Killers of the Flower Moon – M. Scorsese

Anni ’20. Di ritorno dalla guerra, il veterano Ernest Burkhart (Leonardo DiCaprio) fa visita allo zio, il ricco “King” William Hale (Robert De Niro), che insieme al nipote Byron (Scott Shepherd), fratello di Ernest, gestisce il potere a Osage County. In una Fairfax che ancora profuma di vecchio West, il mondo va al contrario: i nativi Osage sono ricchi, sotto le loro terre scorre il petrolio, mentre i bianchi lavorano come autisti, maggiordomi, barbieri, operai. King Hale lavora per rimettere un po’ di equilibrio nell’equazione favorendo matrimoni tra bianchi in miseria e ricche possidenti Osage, meglio se di salute cagionevole. Presto arriva il turno di Ernest, che si innamora di Mollie (Lily Gladstone), ricchissima ereditiera con madre anziana e varie sorelle che durano meno di una noce di burro in padella.

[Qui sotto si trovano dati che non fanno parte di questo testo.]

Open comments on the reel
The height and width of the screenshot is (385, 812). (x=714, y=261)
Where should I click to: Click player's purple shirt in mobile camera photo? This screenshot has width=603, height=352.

Il disegno è chiaro fin da subito: lo zio cospira nell’ombra, il nipote obbedisce senza riflettere. Sia De Niro che DiCaprio si consegnano alla parte con due interpretazioni impeccabili, ma il secondo brilla di più nei panni inediti del veterano, una figura ormai archetipica del cinema USA. Il veterano è un soggetto alienato, senza ruolo in una società che lo respinge, lo emargina, segnato da cicatrici invisibili e dolori senza nome che lo tormentano nel sonno e nella veglia. Ne sono esempi il Joaquin Phoenix di The Master, l’Oscar Isaac di The Card Counter, così come il De Niro di Taxi Driver e The Irishman rimanendo in ambito Scorsese. Sono palpabili anche le suggestioni andersoniane, in particolare There Will Be Blood. Ma più di tutti, questo Di Caprio ricorda il Frank Sheeran del penultimo Scorsese – la stessa espressione bovina, la stessa cieca obbedienza – ma istupidito a livelli coeniani, un personaggio che pare uscito da Fargo o Buster Scruggs.

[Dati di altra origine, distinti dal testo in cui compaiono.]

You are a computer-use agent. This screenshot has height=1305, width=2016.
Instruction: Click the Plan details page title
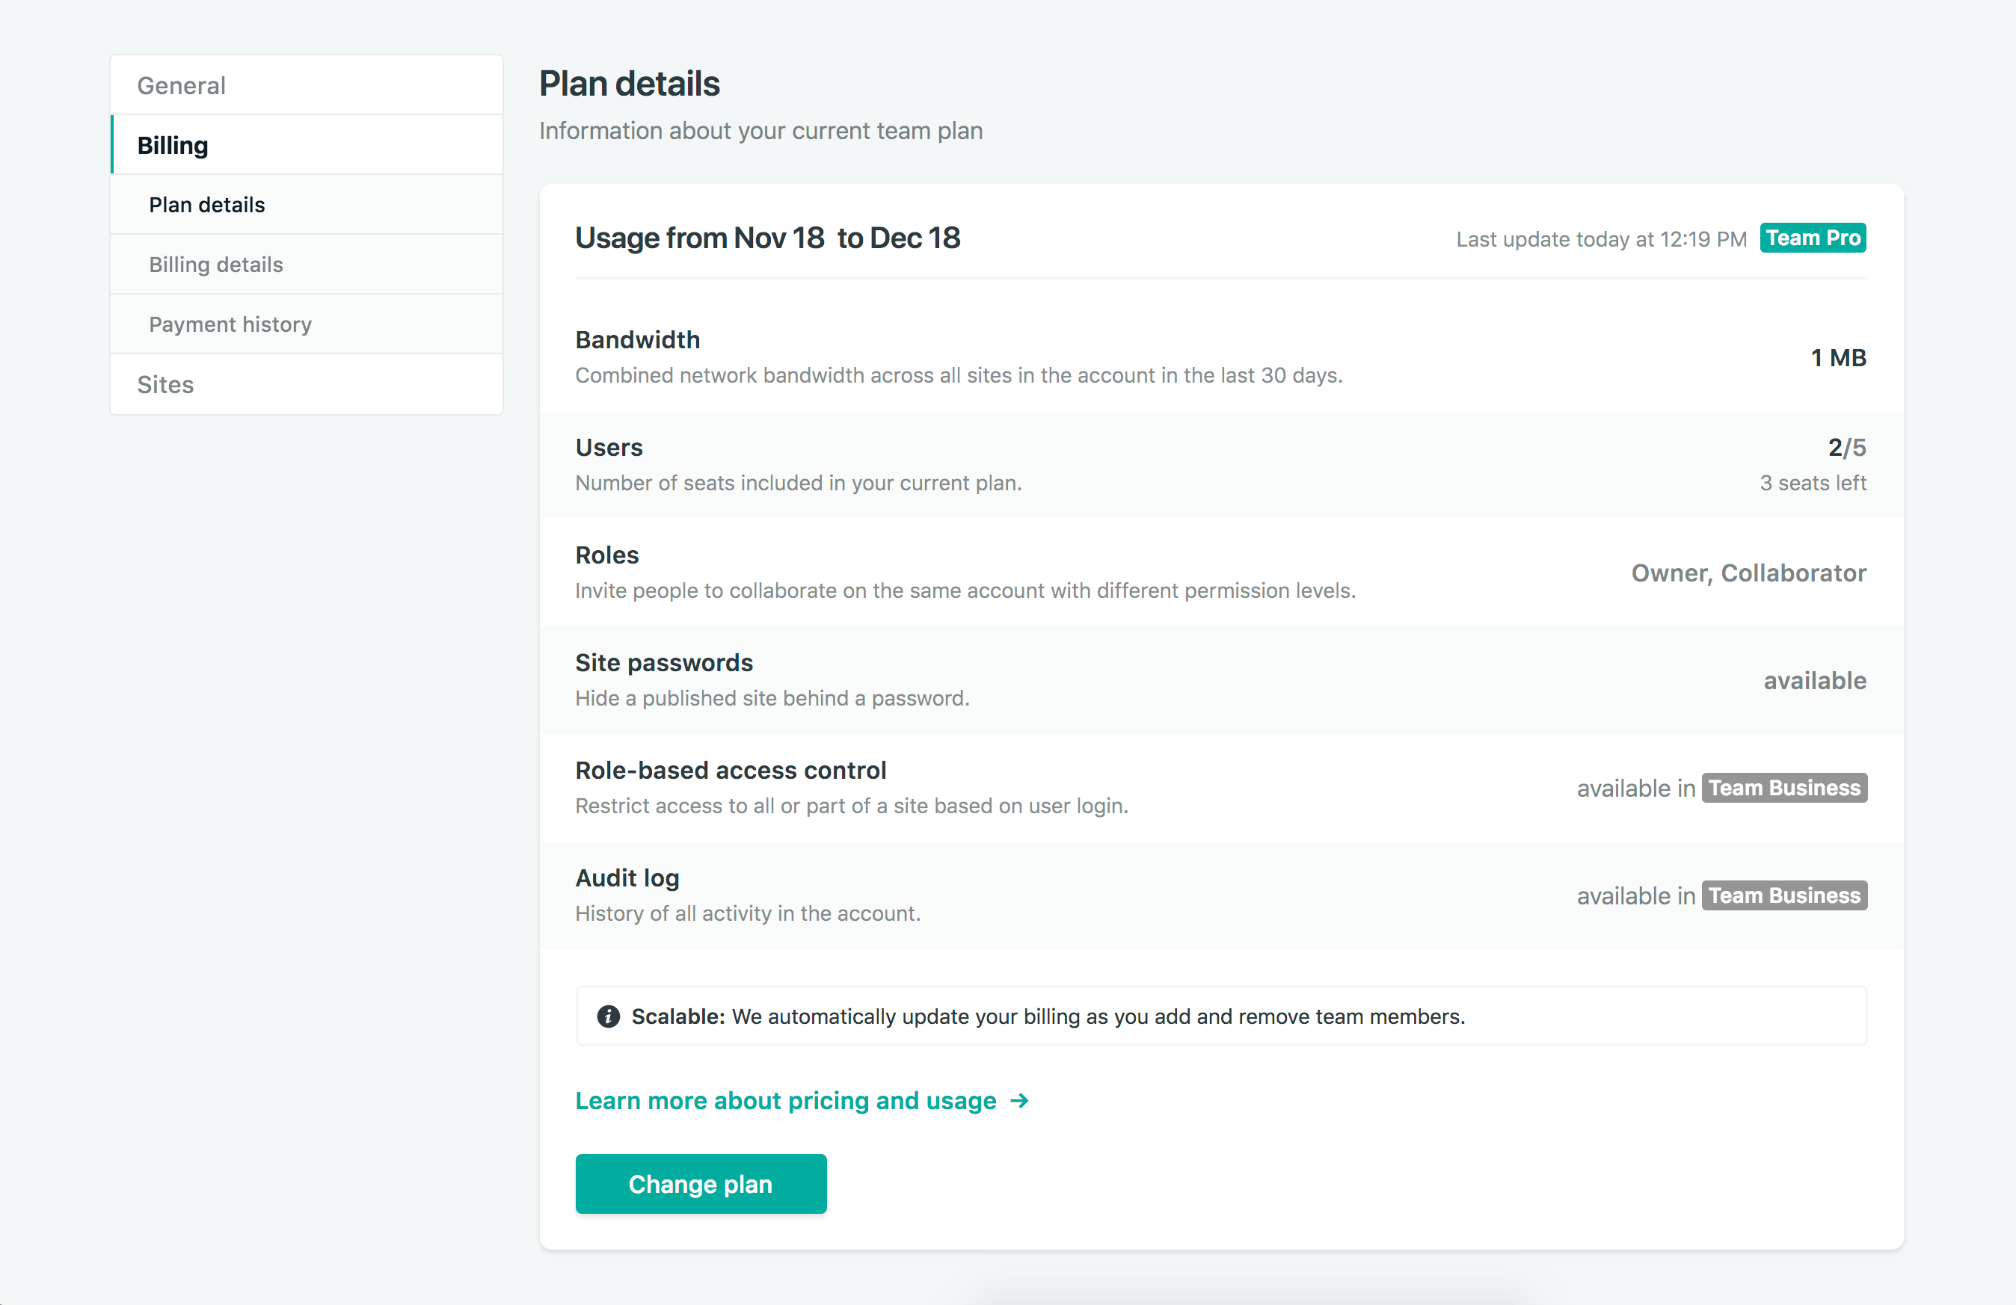(629, 84)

Sopra, Scorsese; sotto, PTA.

Coerente con questo ultimo filone della sua filmografia, Scorsese come un Livingstone esplora le sorgenti del male, che nascono in quel territorio di confine dove l’assenza dello stato non significa assenza di potere, e ne fa colare un largo, sinuoso affresco in cui le vite degli Osage, persona dopo persona, goccia a goccia, in un lento e inesorabile stillicidio si perdono senza sussulti, senza far rumore, come acqua che si mescola alla terra. Insomma è anche questo un film di mafia, sul potere che si crea in assenza di potere, quando uno stato è colpevolmente assente, e sulla dinamica che trasforma la crudeltà e la violenza da eccezioni in regole, da anomalie ad abitudini, o come in una celebre formula di Hannah Arendt, sulla banalità del male.

Rispetto ad Irishman, tutto costruito secondo un gioco di tensioni, frizioni, accelerazioni, ambizioni che trascinava i protagonisti su equilibri fragili come il ghiaccio, sempre sul punto di essere incrinati o rovesciati, in KotFM Scorsese rimuove ogni attrito al corso dilagante del male. Ernest è una pedina completamente passiva, inconsapevole, privo degli scatti di orgoglio, la lealtà e la freddezza di Sheeran, è la banalità incarnata, non più un soldato ma uno sturmtruppen del male. Passiva è Mollie, che dopo un accenno di lotta si abbandona per tutto il film alle cure velenose di Ernest; passivi gli Osage, che non fanno nulla; passivo lo stato, che interviene troppo tardi; passiva persino la colonna sonora, che lontana dall’esuberanza di Irishman si abbandona al riff liquido di Robbie Robertson. Tutte scelte studiate e consapevoli. Ma la domanda è: funzionano?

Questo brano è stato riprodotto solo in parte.